I'm new to the project so apologies if answers to these questions were
covered elsewhere but I couldn't determine exact answers from the
documentation or other discussion topics.
Some general index gateway questions:
- The index gateway docs say that "The second level, in case of a
complete cluster shutdown / failure, is the gateway support" which I
read to mean, if no index gateway is configured and all the replicas
for a partition are stopped, they will not be recoverable. Is this
correct? - If a primary shard fails and a new one is elected, what level of
write consistency is guaranteed for the elected primary? See my
questions below on consistency, but my concern here is data loss
during failover due to write consistency as it relates to the
replication for a partition.
My next questions are replica bootstrap and consistency questions.
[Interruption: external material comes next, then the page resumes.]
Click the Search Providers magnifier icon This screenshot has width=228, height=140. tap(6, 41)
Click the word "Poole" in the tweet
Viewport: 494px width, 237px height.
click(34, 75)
For
these questions, assume I have a 7 node cluster with 1 index with
three partitions and three replicas. If I understand correctly, the
partition/replication could look something like this (sorry for the
ASCII art):
host-0 | host-1 | host-2 |
host-3 | host-4 | host-5 | host-6
Index0 P0 R0 | Index0 P1 R0 | Index0 P2 R0 | Index 0 P0 R1 | Index 0
P1 R1 | Index 0 P2 R1 | Index 0 P0 R2
Index0 P1 R2 | Index0 P2 R2 |
If this is correct, my questions are:
- If I change the configuration to have a 4th replica for each
partition, how does the system elect where R3 for P0,P1 and P2 are
replicated to? Is it based on load for example, such that host-0 and
host-1 will not be considered as they already own two replicas? - Subsequently, while the new 4th replica is coming online, how does
it source its copy of the data? In other words, how does the new
replica choose which existing replica to pull its copy of the
replicated index from? - If I have a write that would land in P2 from a client connected to
host-0, at what point does the write return success to the client?
After the write has been replicated to all three replicas for P2? One
replica? A quorum of replicas? - If my cluster experiences a partition such that host-0, host-1 and
host-2 cannot see host-3, host-4, host-5 and host-6, I now effectively
have a split quorum - one quorum for P0, and one for P1 and P2
(assuming the partition replication I describe is possible). In this
case, can read succeed for any of the partitions? Can writes? I'm
coming from a Dynamo background where the answer is "it depends" but
I'm curious how ElasticSearch handles these types of partial quorum
partitions.
My last questions deal with sorted result sets. Simply put, I'm
curious how the system handles total ordering across a partitioned
data set. Using the host/partition topology above, if I perform a
search query whose results span P0, P1 and P2, and I issue that query
to host-4, it can only locally sort ~.33 of my total results. Assuming
each host performs a local sort of the results, how is total ordering
achieved before results are sent to the client? Are the ordered
results bounded by the heap of one host's JVM?
Thanks and sorry for the barrage of questions.
-erik